As many of our brethren clean up the destruction left behind by Hurricane Sandy, I felt it was important to provide homeowners, building owners, and public adjusters (as well as insurance companies, if it will help them pay claims) with an exploration of the total loss case law in New Jersey. This could be especially helpful given the vast devastation in the area.

New Jersey courts, like many other states, have been handling the total loss issue mostly in reference to fire losses (as has been frequently reported recently, New Jersey has never before faced a storm of this significance). In looking at fire losses, New Jersey courts have used the general rule, similar to that of Florida.
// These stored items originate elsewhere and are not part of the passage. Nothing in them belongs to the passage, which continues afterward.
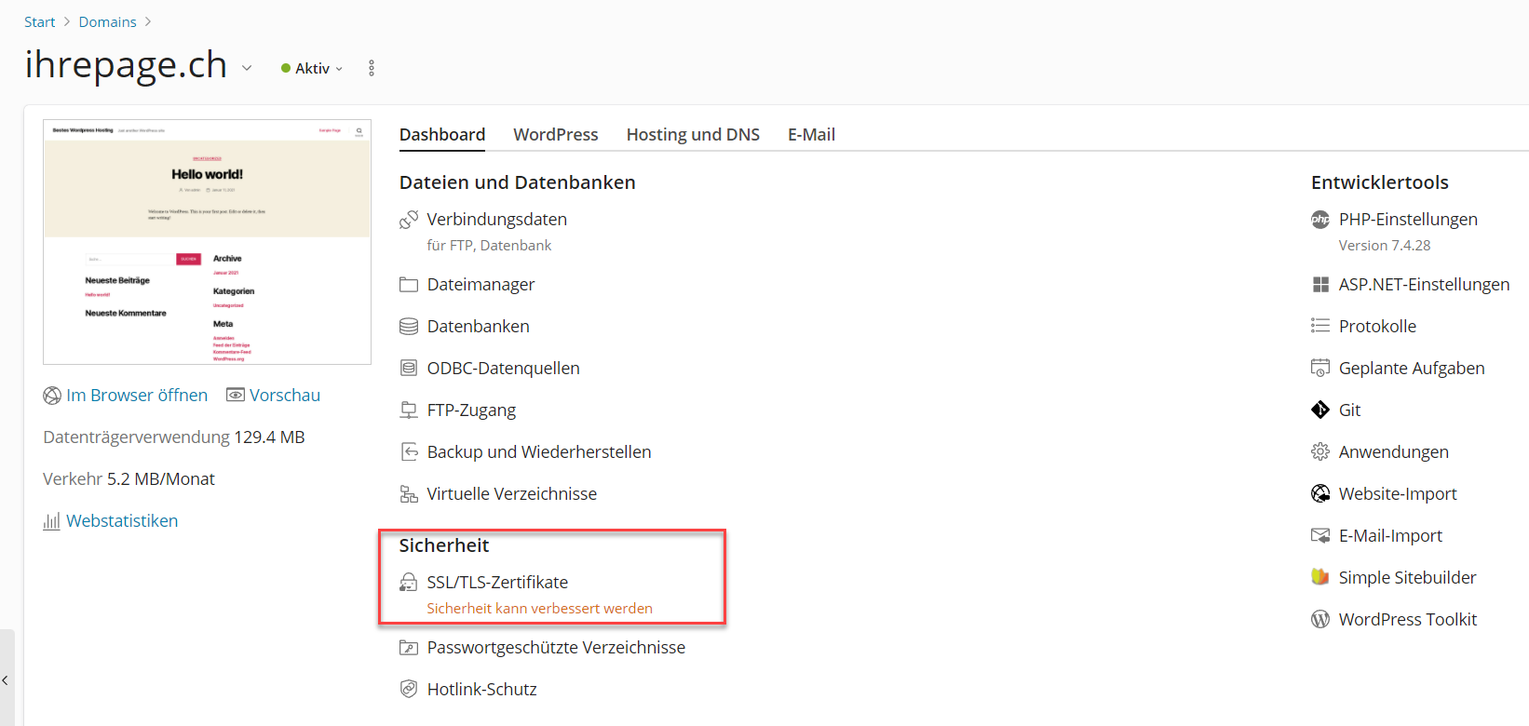Open the Aktiv status dropdown
1529x726 pixels.
coord(313,68)
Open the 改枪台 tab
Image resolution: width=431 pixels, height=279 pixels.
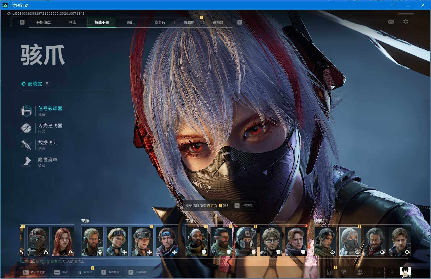[x=218, y=22]
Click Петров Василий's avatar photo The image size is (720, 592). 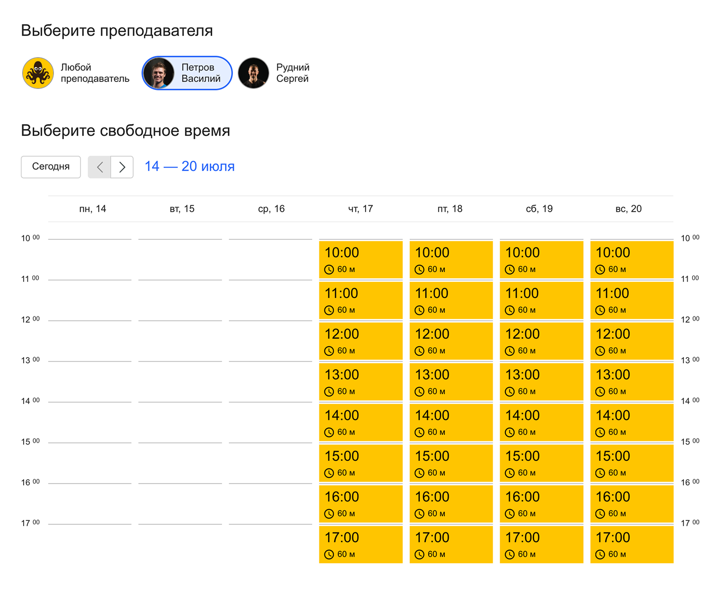(x=159, y=73)
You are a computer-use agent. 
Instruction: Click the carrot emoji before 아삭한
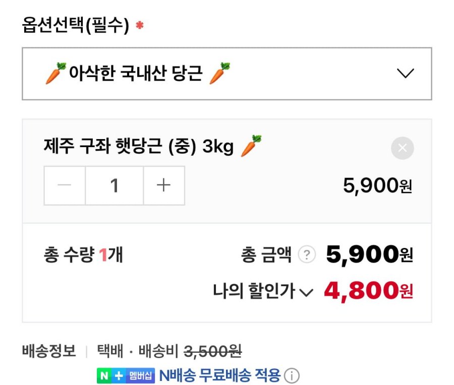[55, 74]
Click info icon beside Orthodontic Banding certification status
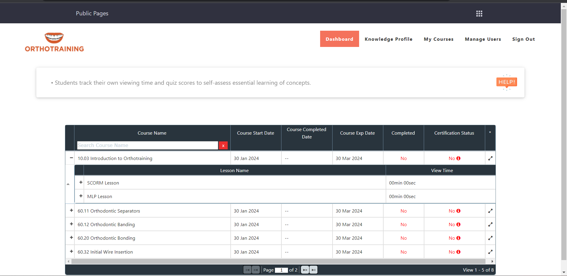 coord(458,225)
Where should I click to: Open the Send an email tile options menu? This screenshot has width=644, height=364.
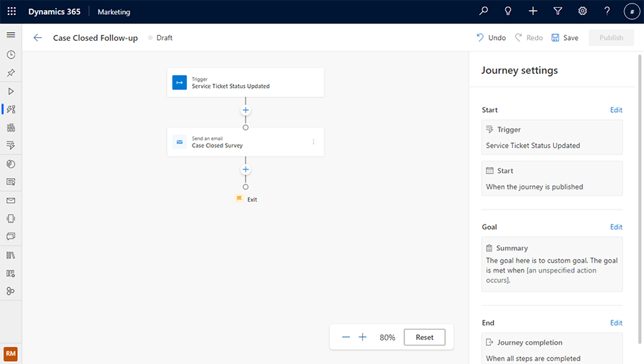click(x=313, y=142)
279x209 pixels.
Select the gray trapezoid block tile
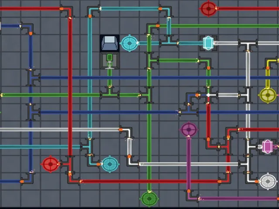tap(109, 43)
New Jersey courts have held,

[I]f by reason of public regulations rebuilding is prohibited the loss is total, although some portion of the building remains which might otherwise have been available in rebuilding.1

Interestingly, that court looked further into the policy to determine there was no language that excluded liability for a constructive total loss. This seems to suggest New Jersey courts will enforce such provisions even in the face of the “general rule.”

The court took a broader look at insurance in general, stating,

When members of the public purchase policies of insurance they are entitled to the broad measure of protection necessary to fulfill their reasonable expectations. They should not be subjected to technical encumbrances or to hidden pitfalls and their policies should be construed liberally in their favor to the end that coverage is afforded to the full extent that any fair interpretation will allow.

They continued,

The quest for the significance of language employed in an insurance contract is always engaged in with certain basic tenets in mind. Wherever possible the phraseology must be liberally construed in favor of the insured; if doubtful, uncertain, or ambiguous, or reasonably susceptible of two interpretations, the construction conferring coverage is to be adopted. And exclusionary clauses of doubtful import are strictly construed against the insurer.

This is language is beneficial to policyholders. If you are in New Jersey or about to head up there to assist in claims, I hope this provides assistance.


1 Danzeisen v. Selective Ins. Co. of America, 689 A. 2d 798 (N.J. App. Div. 1997).